The most honest part of this post. TGW has two cost components that stack up fast:
| Component | Cost (eu-west-1) |
|---|---|
| TGW hourly | $0.073/attachment/hour |
| Data processed | $0.02/GB |
| Inter-region peering | $0.02/GB (each side) |
Scenario: 10 VPCs, All Needing Full-Mesh Connectivity
Option A — VPC Peering (full mesh, same region):
- Peering connections needed: 45
- Route table entries needed: ~900
- Hourly cost: $0
- Data transfer (in-region): $0
- Operational overhead: Very High
Option B — Transit Gateway:
- TGW attachments: 10 VPCs
- Hourly cost: 10 × $0.073 × 730h = $532.90/month
- Data processed (est 1TB/mo): 1,000 GB × $0.02 = $20.00/month
- Total: ~$552.90/month
- Operational overhead: Low (centralised)
7. The Decision Framework
├── 2-5 VPCs
│ ├── Same region + high throughput (>1TB/month)?
│ │ └── VPC Peering (free data transfer, no bottleneck)
│ └── Need transitive routing or centralized control?
│ └── Transit Gateway
└── 6+ VPCs
└── Transit Gateway (always — operational complexity of peering is too high)
Do you need traffic inspection / centralized security?
└── YES → TGW + Inspection VPC (GWLB + firewall fleet)
Do you need centralized egress?
└── YES → TGW + Egress VPC (single NAT GW per AZ for all spokes)
Are CIDRs overlapping?
└── YES → TGW + Private NAT Gateway
8. Common Mistakes & Anti-Patterns
- Full-Mesh Peering Beyond 5 VPCs: Managing 45+ peering connections manually is an operational nightmare.
- Forgetting
appliance_mode_support: Without this, stateful NAT will drop return traffic when packets enter and exit through different AZs. - Expecting Propagation to Work Across TGW Peering: Route propagation only works within a single TGW. Across a peering connection, all routes must be static.
- Not Disabling Defaults: Always disable
default_route_table_associationto prevent all new attachments from leaking routes across environments. - Using TGW for Latency-Sensitive HPC: TGW adds a small hop. For ultra-low-latency financial trading or HPC, direct Peering is faster.

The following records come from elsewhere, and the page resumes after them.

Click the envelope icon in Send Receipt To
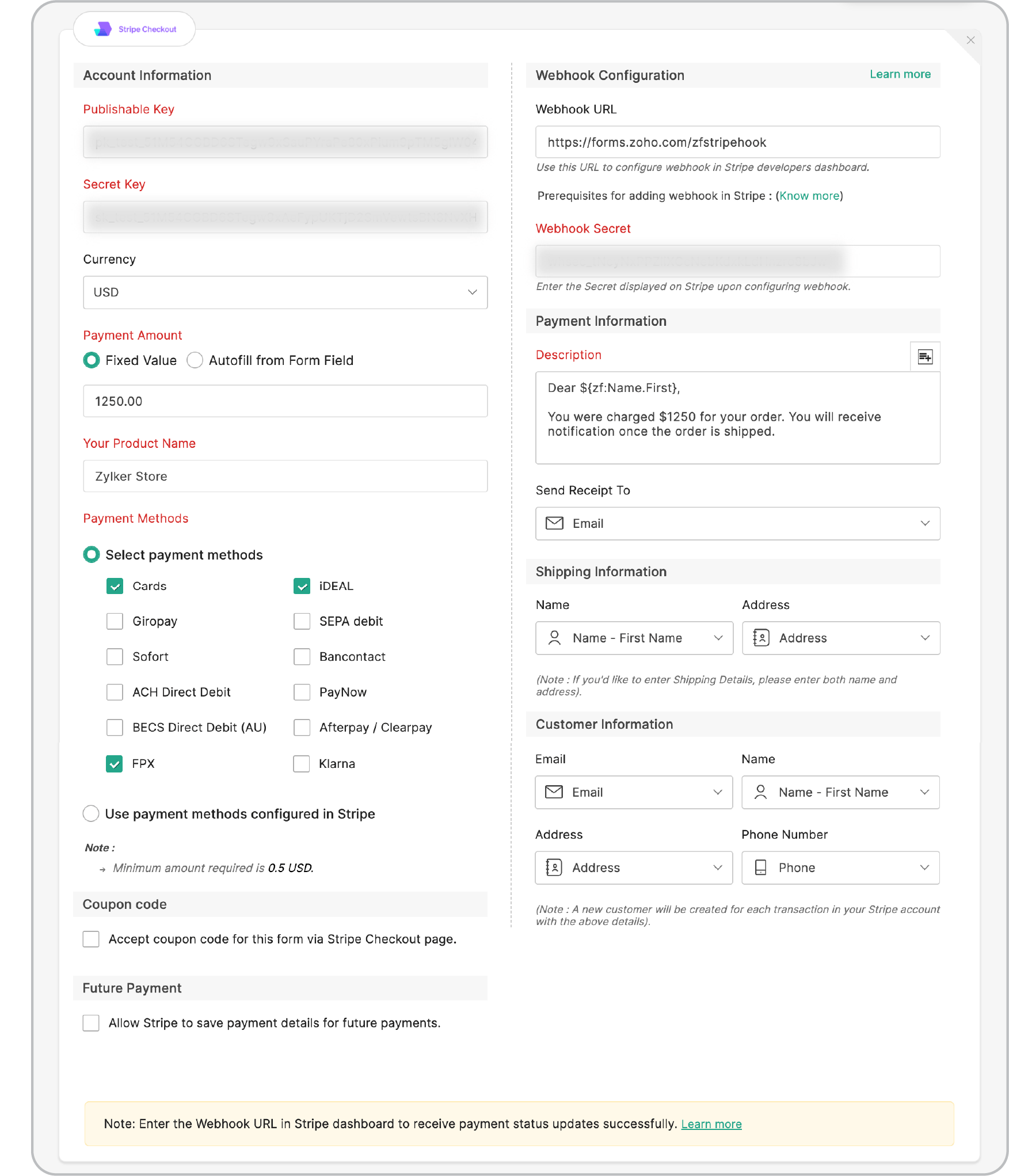This screenshot has height=1176, width=1009. (x=554, y=524)
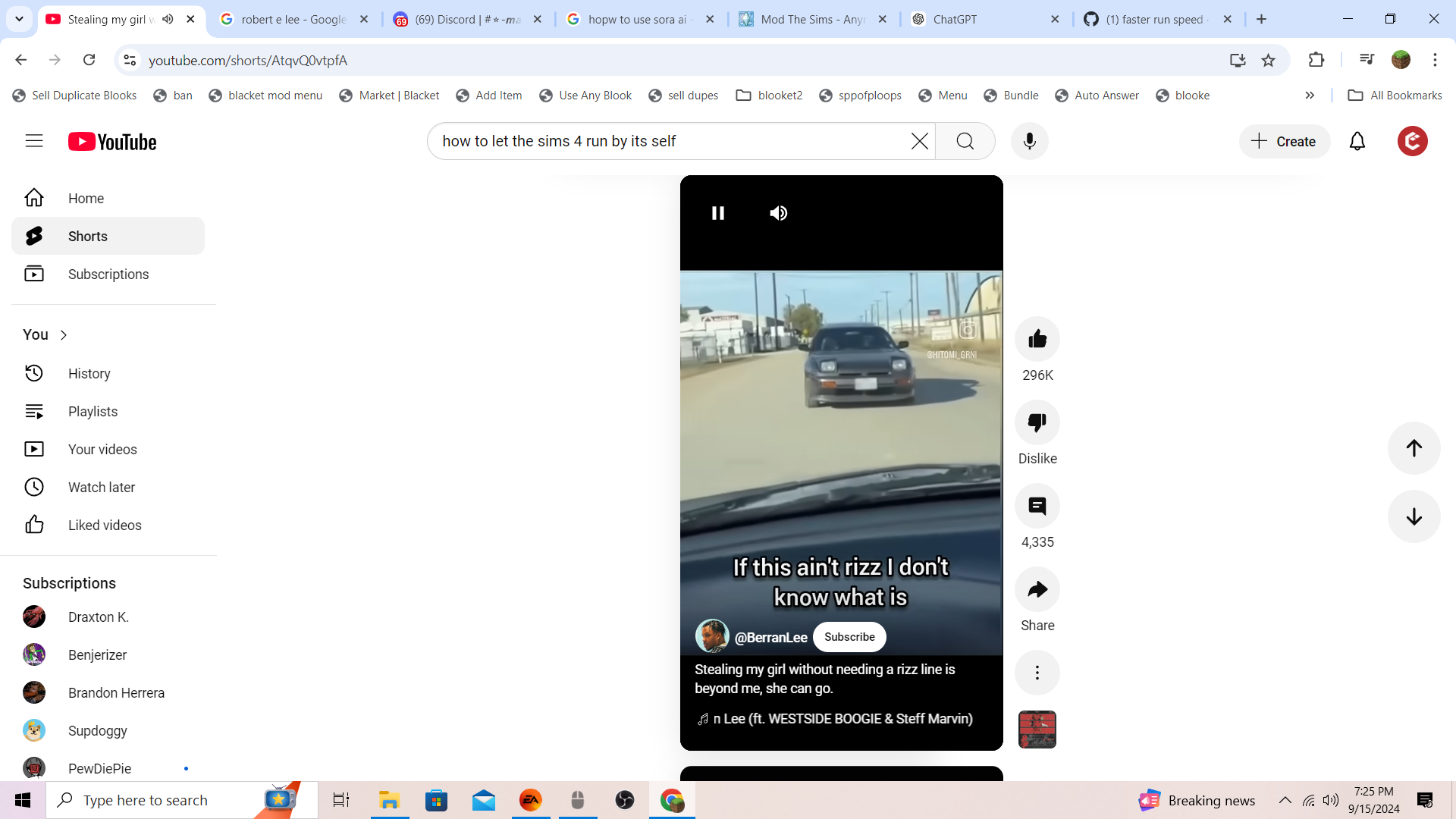This screenshot has height=819, width=1456.
Task: Like the Shorts video
Action: tap(1037, 339)
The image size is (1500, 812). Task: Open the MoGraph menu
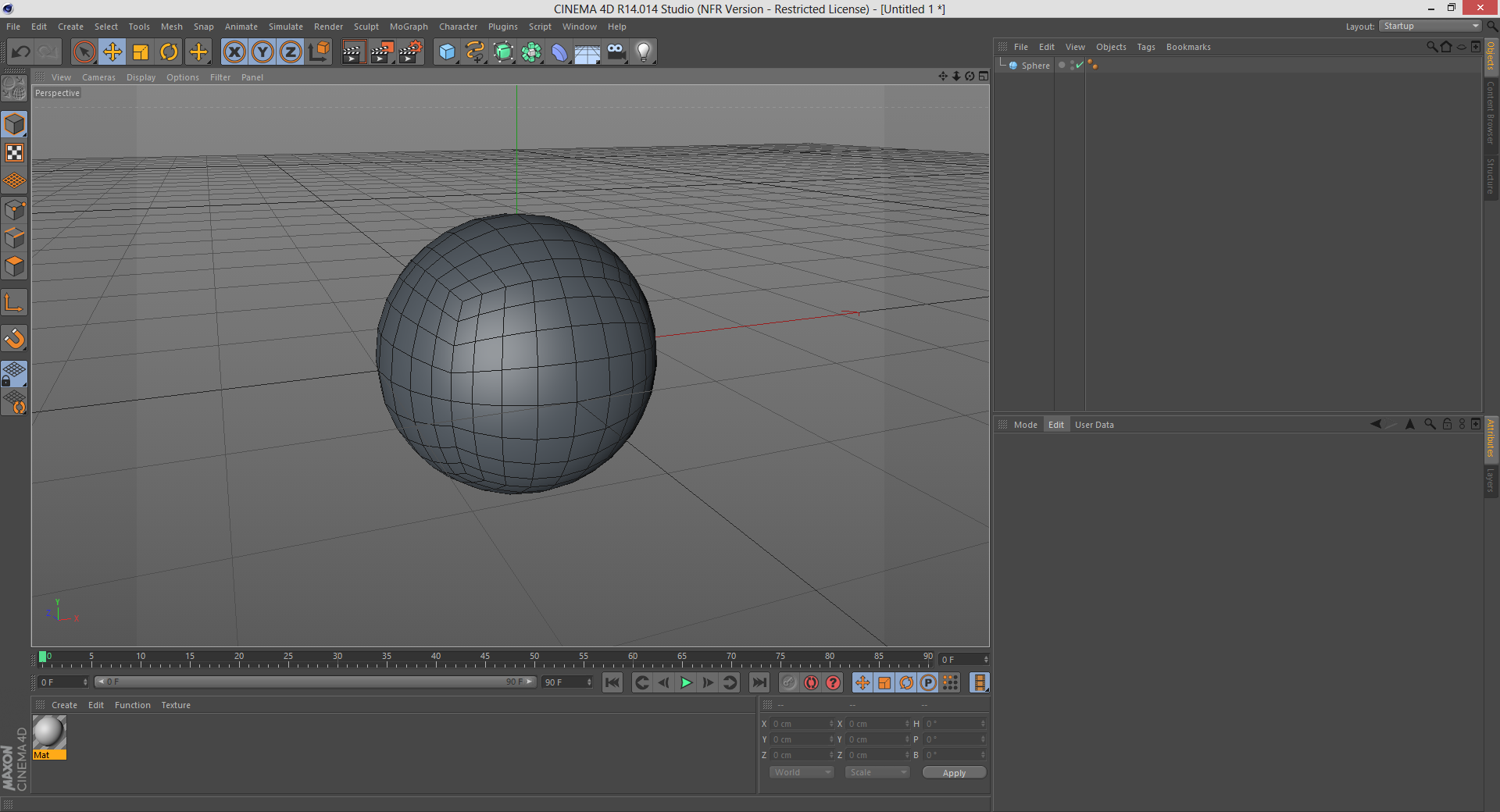coord(408,26)
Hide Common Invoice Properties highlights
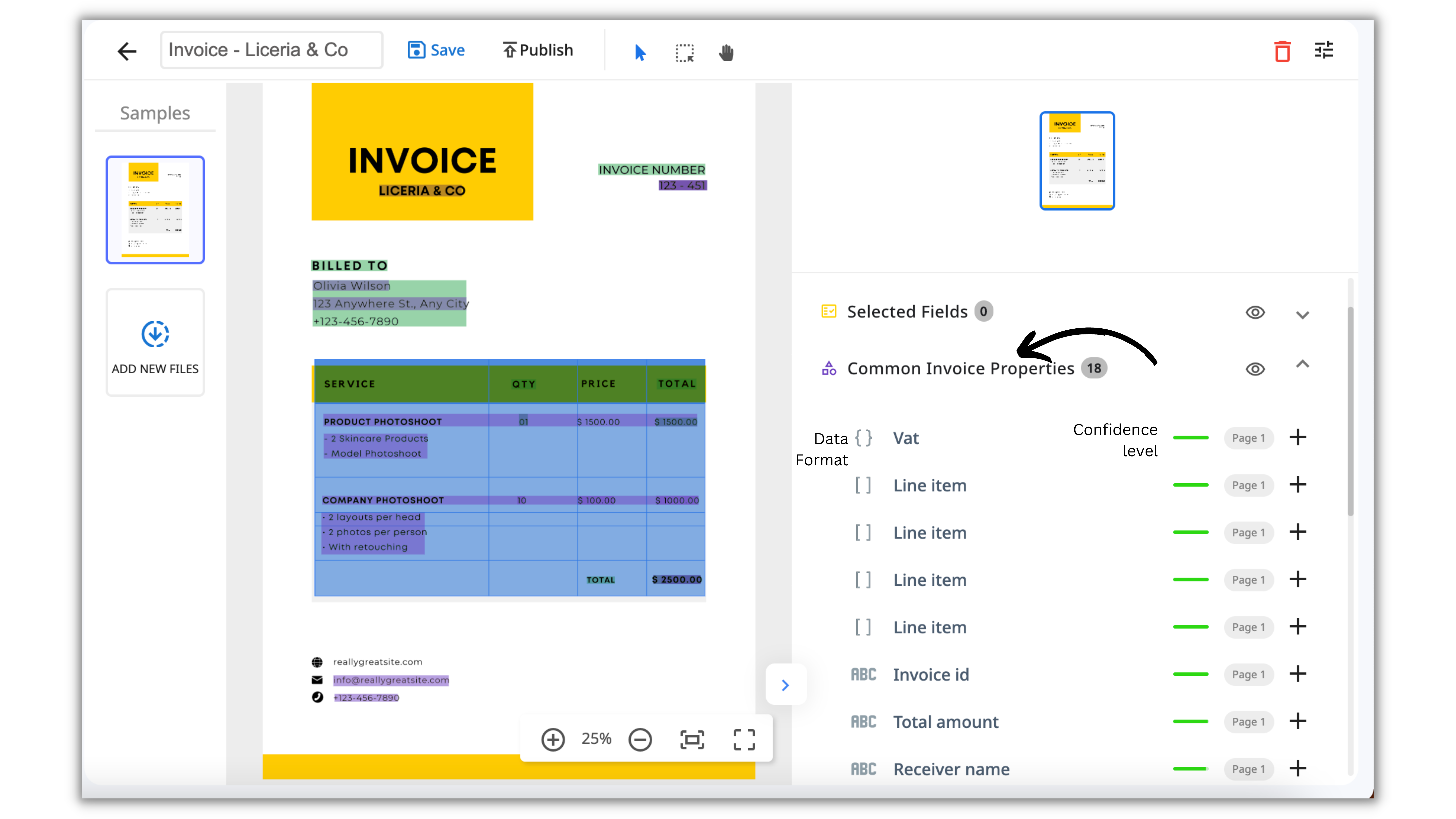The image size is (1456, 819). click(x=1255, y=369)
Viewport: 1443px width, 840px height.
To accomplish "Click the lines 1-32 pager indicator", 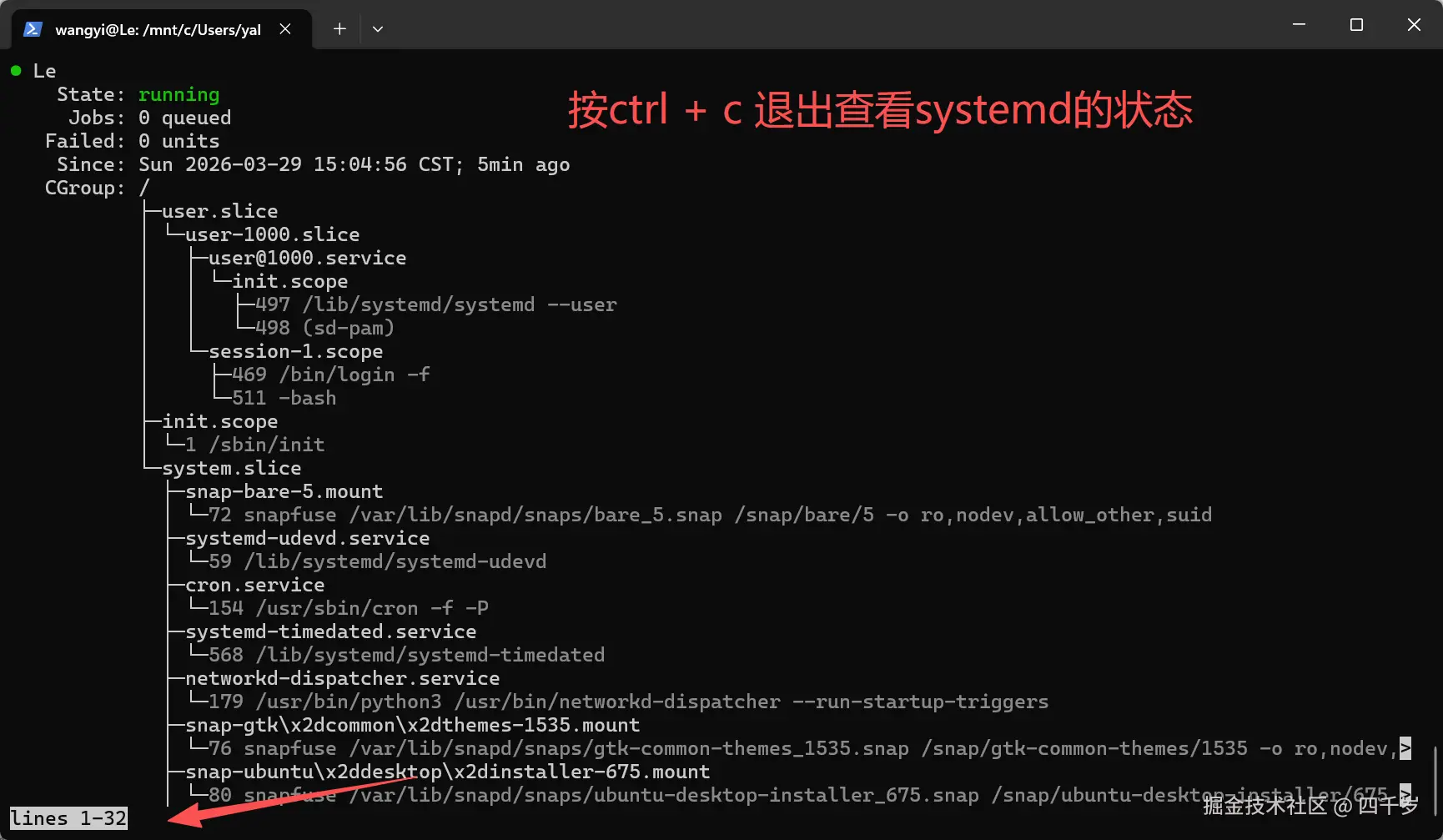I will click(68, 817).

| Requirement | VPC Peering | Transit Gateway |
|---|---|---|
| 2-3 VPCs, same region | ✅ Best choice | ❌ Overkill |
| 10+ VPCs | ❌ Unmanageable | ✅ Best choice |
| Zero data transfer cost | ✅ In-region free | ❌ $0.02/GB |
| Transitive routing | ❌ Not supported | ✅ Native |
| Centralized egress | ❌ Not possible | ✅ Egress VPC pattern |
| Multi-account (AWS Org) | ✅ Manual per-pair | ✅ Single TGW via RAM |
The Golden Rule
"Use VPC Peering for direct, high-throughput connectivity between 2-5 VPCs. Use Transit Gateway for centralized control, multi-account scale, and advanced inspection. When in doubt — if you're asking if you need TGW, you probably need TGW."